DID THE USDA JUST DECEIVE AMERICA?
Op-ed by Bill Bullard, CEO, R-CALF USA
On January 9, 2019, The Washington Post article titled “Trump farm bailout money will go to Brazilian-owned meatpacking firm, USDA says” reveals that the U.S. Department of Agriculture (USDA) is deceiving the American public.
The Washington Post article stated that one of the biggest meatpacking firms in the world, Brazilian-owned JBS, will receive about $5 million of the $12 billion assistance program the USDA had earlier announced would go to help American farmers whose prices were depressed by retaliatory trade action by China and other countries.
The Washington Post went on to quote the USDA’s defense for using millions of taxpayer dollars to subsidize the Brazilian behemoth rather than directly helping America’s farmers.
According to The Washington Post, the USDA stated that the products the USDA will buy are ‘100 [percent] American produced’ and that the ‘USDA only buys American commodities, produced on American farms by American farmers.’
To be polite, this is absolutely untrue.
Under the current North American Free Trade Agreement (NAFTA), and now memorialized in the Trump Administration’s proposed NAFTA replacement, the U.S.-Mexico-Canada Agreement or USMCA, all the beef and pork derived from imported live cattle and hogs from Canada and Mexico that are slaughtered in the United States is deemed to be a product of the United States. This means the beef and pork from cattle and hogs that spent their entire lives in Canada and Mexico and then trucked into the Unites States for immediate slaughter is yet considered by the USDA as a product produced by the American farmer.
We’re talking about a very large volume of pork produced from imported Canadian hogs that meatpacking giants like JBS can falsely claim as American made. In 2017, for example, the U.S. imported 5.6 million Canadian hogs and in previous years over 10 million have been imported.
In fact, all of the 1.8 million pounds of pork that JBS now plans to sell for about $5 million to the USDA under the trade-related assistance program could well be derived solely from hogs imported from Canada.
The past Bush Administration corrected this fraudulent practice in 2002 by passing the Mandatory Country-of-Origin Labeling (COOL) law that reserved the product of USA label only for pork and beef that was exclusively born, raised and slaughtered in the United States. However, the Obama Administration repealed the COOL law for beef and pork in 2015.

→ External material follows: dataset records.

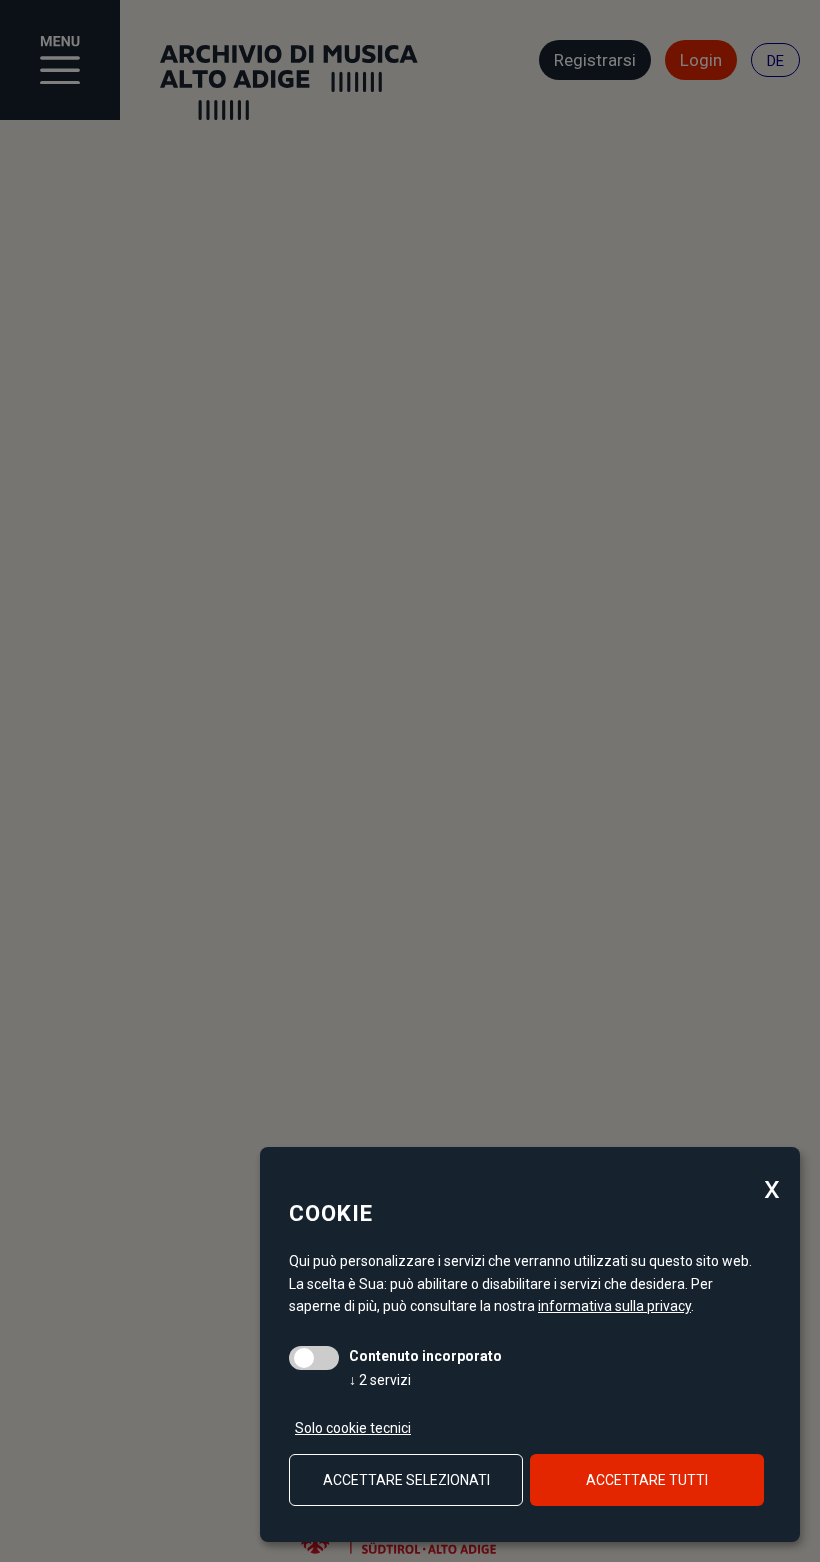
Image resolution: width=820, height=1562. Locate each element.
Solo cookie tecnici (353, 1428)
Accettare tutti (647, 1480)
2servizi (380, 1380)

Since COOL’s repeal, neither the USDA nor the public have a clue as to which meat was produced by American farmers versus which meat was produced by foreign farmers and then slaughtered in the United States by foreign meatpacking firms.
Consumer groups like Food & Water Watch and cattle groups like the Ranchers-Cattlemen Action Legal Fund, United Stockgrowers of America (R-CALF USA) continue to urge the Trump Administration to reinstate COOL for beef and pork to end the fraudulent practice of passing imported meat off to unsuspecting consumers as if it were produced under U.S. food safety laws by America’s farmers.
Unfortunately, the meatpacking lobby, particularly the North American Meat Institute (NAMI) and the National Cattlemen’s Beef Association (NCBA), which represent the interests of monolithic international meatpackers, has clearly courted favors from President Trump to keep consumers in the dark and the corporate subsidies flowing.
Bill Bullard is the CEO of R-CALF USA, the nation’s largest non-profit trade association exclusively representing the U.S. cattle industry.